According to Baker (2011) bilingual education refers to the education in more than one language, often comprising more than two.
It is different from traditional education as it uses language as a medium of instruction providing tolerance towards other linguistic and cultural groups. There is the pivotal need to integrate language and content which is done with the material used, the language used by the teacher and mainly, the language used by the students.
Leszek Boryseiwicz, vice-chancellor of Cambridge University, spoke to the Gardian last June about bilingualism and he mentioned that education is about enabling every child to achieve the maximum potential and this can be better achieved by becoming bilingual. He said that bilingualism gives “huge advantages” in this international world of tomorrow.
Some schools, though advertising being bilingual are still ill-prepared to be so as not all the teachers are qualified or the groups are designed to cater for the specific needs of such endeavour.

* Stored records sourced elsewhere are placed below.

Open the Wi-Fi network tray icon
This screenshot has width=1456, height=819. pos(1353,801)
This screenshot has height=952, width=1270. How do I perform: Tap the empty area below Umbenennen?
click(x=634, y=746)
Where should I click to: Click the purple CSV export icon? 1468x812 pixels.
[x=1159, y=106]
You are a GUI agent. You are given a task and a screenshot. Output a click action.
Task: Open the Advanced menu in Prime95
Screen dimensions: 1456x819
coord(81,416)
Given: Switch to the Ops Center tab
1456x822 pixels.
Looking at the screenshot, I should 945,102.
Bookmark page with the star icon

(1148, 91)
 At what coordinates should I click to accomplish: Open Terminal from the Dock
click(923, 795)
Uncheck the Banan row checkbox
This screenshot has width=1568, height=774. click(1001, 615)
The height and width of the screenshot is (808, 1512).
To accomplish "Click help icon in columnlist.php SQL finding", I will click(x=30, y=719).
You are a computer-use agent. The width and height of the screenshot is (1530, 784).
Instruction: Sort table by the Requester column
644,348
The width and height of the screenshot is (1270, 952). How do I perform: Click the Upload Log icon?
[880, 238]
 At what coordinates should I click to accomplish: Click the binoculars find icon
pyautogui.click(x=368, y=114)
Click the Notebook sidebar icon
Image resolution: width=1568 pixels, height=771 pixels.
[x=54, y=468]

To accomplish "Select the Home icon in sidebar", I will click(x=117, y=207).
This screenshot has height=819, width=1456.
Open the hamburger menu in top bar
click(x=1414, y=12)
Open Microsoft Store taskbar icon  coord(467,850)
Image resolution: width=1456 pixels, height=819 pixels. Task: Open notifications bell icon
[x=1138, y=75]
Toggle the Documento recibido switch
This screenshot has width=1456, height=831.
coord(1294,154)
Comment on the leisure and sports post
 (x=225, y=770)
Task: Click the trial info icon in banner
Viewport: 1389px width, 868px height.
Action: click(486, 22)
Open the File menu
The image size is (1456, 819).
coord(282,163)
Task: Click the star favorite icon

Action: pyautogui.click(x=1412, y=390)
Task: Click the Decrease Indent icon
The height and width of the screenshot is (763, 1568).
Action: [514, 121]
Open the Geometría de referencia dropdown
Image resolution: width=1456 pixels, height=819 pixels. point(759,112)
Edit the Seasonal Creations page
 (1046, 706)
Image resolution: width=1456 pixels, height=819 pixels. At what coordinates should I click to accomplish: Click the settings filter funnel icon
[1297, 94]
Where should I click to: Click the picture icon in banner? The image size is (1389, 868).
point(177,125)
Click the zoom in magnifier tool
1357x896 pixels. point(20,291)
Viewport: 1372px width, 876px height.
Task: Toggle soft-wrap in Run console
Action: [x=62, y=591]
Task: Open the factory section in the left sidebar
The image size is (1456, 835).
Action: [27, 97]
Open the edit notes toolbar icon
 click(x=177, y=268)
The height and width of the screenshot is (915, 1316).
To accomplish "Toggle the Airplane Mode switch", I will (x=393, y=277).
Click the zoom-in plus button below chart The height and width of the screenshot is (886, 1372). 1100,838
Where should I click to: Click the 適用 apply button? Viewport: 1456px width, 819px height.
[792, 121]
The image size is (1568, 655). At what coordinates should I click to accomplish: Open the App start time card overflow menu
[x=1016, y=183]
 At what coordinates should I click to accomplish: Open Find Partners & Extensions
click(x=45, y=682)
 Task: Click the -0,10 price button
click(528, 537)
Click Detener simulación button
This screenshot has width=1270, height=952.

The simple fact that the school provides a massive amount of foreign language lessons does not exactly makes that school bilingual. The use of two languages in not new, but it is often used with the students first language for subject instruction and English, for example, for language instruction.
Bilingual education must not only teach academic subjects but is must also build on translanguaging practices of both students and teachers. The task is not only to “add” languages to the curriculum. The programmes must consider monoglossic and heteroglossic environments. Ofelia Garcia points out the challenge for educators in this 21st century is to acknowledge that monolingual, and even monoglossic bilingual practices are not sufficient.
Bilingualism is good for learning, the mental activity needed to juggle and use more than one language increases cognitive flexibility and makes learning easier, says Dr Dora Alexopoulou, , leader of the Education First Research Unit – Cambridge University.
So let’s look with sharp eyes and understand better what a bilingual school is beyond the title – just calling it ‘bilingual’ does not make a school as such nor provide the expected results and being bilingual will probably open a plethora of opportunities for these students of today who will be the professionals of tomorrow.